The PEDP’s board has since agreed to consider writing off loans twice per year moving forward and HUD has praised Jim Bennett, the city’s economic development director, for making progress when it comes to reforming the agency. Bennett has suspended loans for the time being.

“In general, we found that city staff has made progress in strengthening the financial management systems for PEDP,” HUD’s report stated.

PEDP Becomes Political Dartboard

The PEDP has come under fire over the past year after current and former City Council members said they were kept in the dark regarding decisions made by the agency. Critics have pointed to a $103,000 loan awarded to a former campaign volunteer for Cicilline to suggest the loan fund was used for political favors.

Last week, Oklahoma Senator Tom Coburn named the agency in his annual “Waste Book,” which breaks down what his staff considers waste and fraud in government spending.

“At the time, former Mayor David Cicilline, who now represents Rhode Island’s 1st congressional district, oversaw the program,” Coburn’s report states. “On the hook for the money, Providence may have to repay taxpayers if the expenses are ruled ineligible. CDBG funds are generally to be used for programs to benefit low- to moderate-income people, such as low-income housing and anti-poverty measures.”

While Cicilline has refused multiple requests for a sit-down interview on the PEDP (GoLocalProv has offered to send questions in advance of any interview), campaign manager Eric Hyers has defended the agency’s practices while the Congressman was Mayor.

"David Cicilline worked hard to reform the loan program when he was Mayor,” Hyers said earlier this month “He reconstituted the loan committee and created a panel of local bankers and loan experts, who vetted and approved every loan.

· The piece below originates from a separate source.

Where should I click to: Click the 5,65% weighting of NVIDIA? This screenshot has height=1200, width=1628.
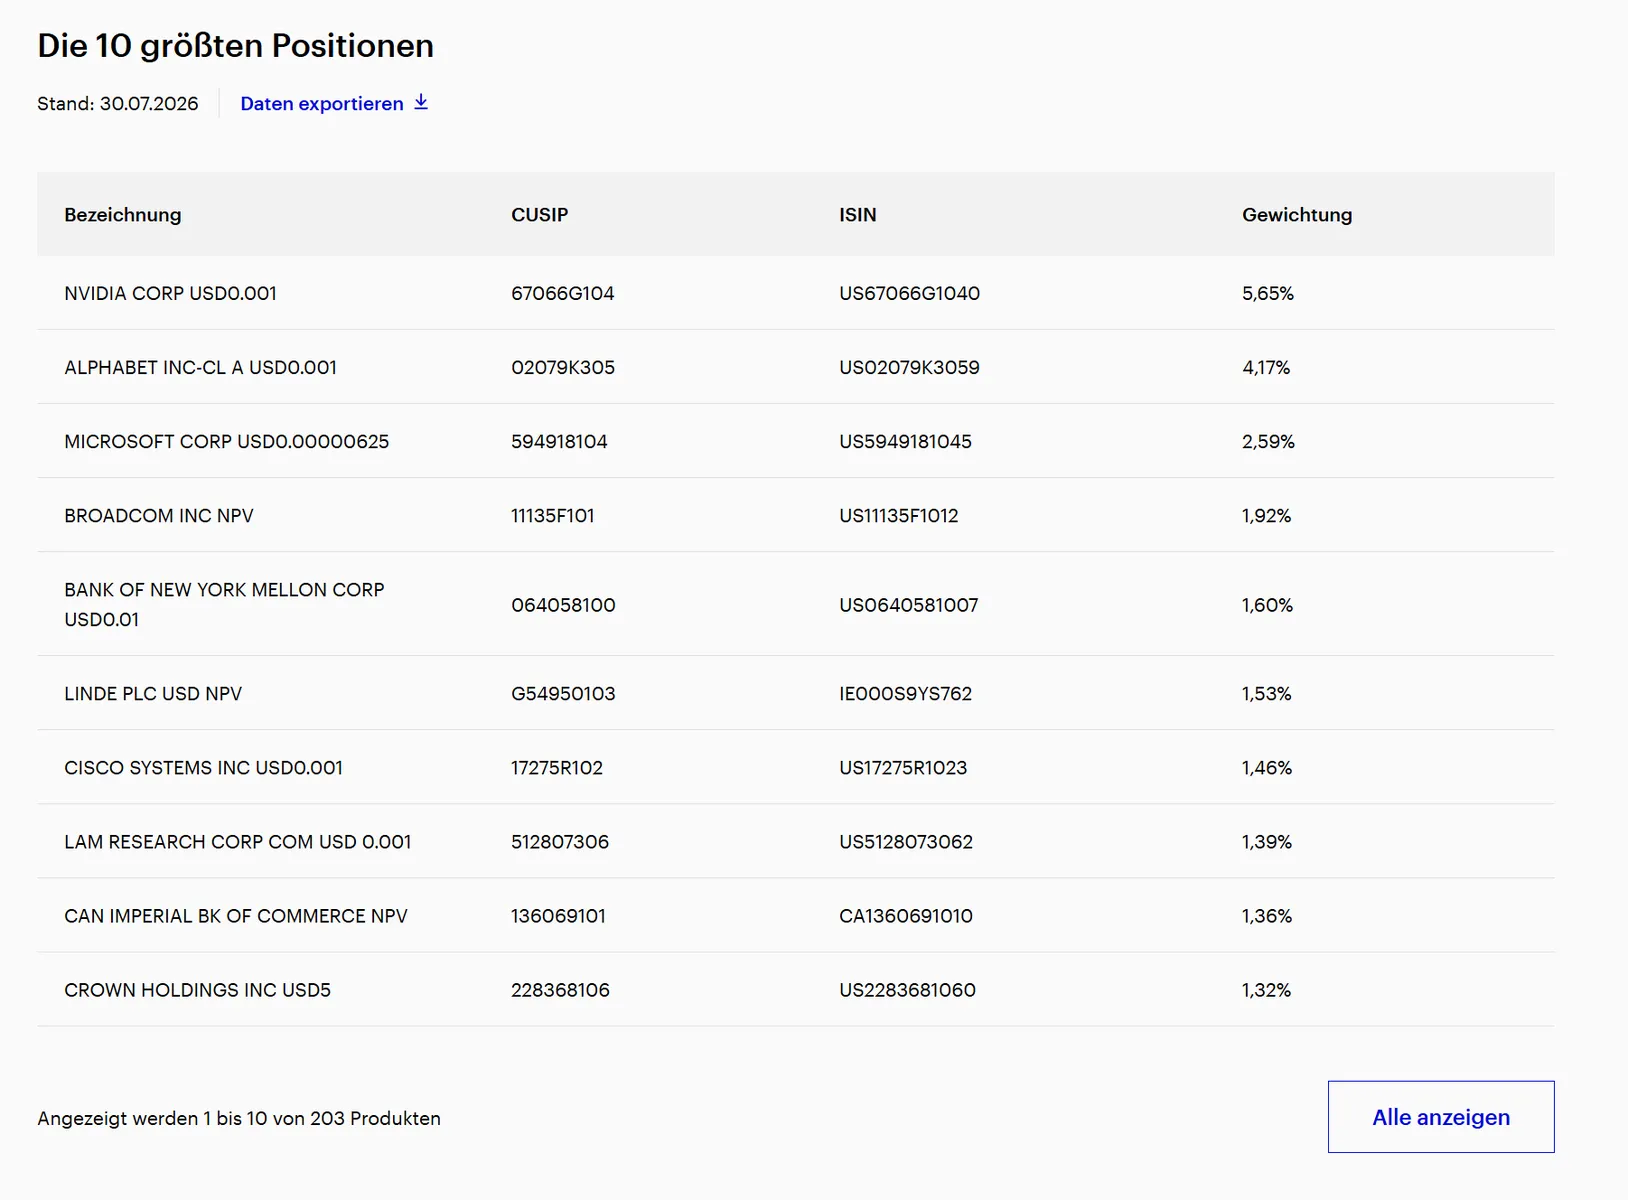[x=1268, y=293]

Again, by definition, this is a program for very high-risk loans, and to qualify for a loan, a business had to be turned down from two other banks."

But Cicilline’s Republican opponent Brendan Doherty has called the PEDP and example of “staggering evidence that David Cicilline mismanaged the city of Providence at a time when every dollar was critical.”

“This is particularly upsetting because it takes money from all of our pockets,” he said. “This is about access and excess. It’s time now for HUD to fix it--and for the voters to hold Congressman David Cicilline accountable.”